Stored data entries
<<<<

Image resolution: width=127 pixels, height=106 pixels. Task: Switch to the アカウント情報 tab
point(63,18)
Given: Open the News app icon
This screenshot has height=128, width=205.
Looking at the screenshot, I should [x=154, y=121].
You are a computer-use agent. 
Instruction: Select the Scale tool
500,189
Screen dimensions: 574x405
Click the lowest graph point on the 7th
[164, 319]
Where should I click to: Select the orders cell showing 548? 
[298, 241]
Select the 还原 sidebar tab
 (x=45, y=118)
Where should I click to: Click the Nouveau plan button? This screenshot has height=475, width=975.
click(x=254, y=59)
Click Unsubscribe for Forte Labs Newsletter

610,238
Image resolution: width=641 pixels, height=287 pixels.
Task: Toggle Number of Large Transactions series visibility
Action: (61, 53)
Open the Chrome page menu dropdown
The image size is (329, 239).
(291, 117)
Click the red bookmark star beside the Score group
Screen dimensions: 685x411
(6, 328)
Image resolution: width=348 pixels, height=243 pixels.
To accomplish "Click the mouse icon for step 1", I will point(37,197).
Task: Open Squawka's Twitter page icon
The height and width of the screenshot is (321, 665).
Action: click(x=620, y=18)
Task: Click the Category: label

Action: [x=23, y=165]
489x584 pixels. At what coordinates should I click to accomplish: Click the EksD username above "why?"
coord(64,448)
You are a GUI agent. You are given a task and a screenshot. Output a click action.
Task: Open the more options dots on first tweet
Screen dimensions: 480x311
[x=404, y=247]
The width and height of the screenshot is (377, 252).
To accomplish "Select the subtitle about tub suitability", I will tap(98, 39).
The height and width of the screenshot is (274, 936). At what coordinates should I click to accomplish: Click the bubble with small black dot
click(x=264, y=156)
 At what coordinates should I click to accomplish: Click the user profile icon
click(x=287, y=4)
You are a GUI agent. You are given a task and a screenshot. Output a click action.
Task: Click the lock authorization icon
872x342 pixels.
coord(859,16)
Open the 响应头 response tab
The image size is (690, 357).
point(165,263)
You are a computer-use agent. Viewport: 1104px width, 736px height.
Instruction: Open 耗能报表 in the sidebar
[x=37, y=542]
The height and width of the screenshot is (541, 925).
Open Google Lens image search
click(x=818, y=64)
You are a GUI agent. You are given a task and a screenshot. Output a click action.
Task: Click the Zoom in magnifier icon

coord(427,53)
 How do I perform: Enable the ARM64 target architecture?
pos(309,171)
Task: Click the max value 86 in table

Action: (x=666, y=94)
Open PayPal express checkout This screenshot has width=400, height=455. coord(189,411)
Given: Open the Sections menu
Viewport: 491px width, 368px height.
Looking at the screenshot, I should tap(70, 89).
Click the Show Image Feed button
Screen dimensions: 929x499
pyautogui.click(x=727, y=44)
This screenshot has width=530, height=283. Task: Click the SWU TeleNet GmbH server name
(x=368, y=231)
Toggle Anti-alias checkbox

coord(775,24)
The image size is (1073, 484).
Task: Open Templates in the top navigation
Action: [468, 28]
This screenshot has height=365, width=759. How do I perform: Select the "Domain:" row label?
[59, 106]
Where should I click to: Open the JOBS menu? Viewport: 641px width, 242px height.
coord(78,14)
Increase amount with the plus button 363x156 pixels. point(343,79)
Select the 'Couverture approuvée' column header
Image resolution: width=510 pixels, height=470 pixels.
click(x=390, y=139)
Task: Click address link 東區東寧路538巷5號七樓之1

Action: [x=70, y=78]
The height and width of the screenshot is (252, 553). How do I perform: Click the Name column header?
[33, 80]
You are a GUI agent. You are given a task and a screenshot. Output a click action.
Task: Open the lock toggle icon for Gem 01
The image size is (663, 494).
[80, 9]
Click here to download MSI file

>>>>

• **ASSIGNMENT**:
The answer should be a single number: how many lines of the entries hold "computer".

• **FINISHED EXERCISE**:
2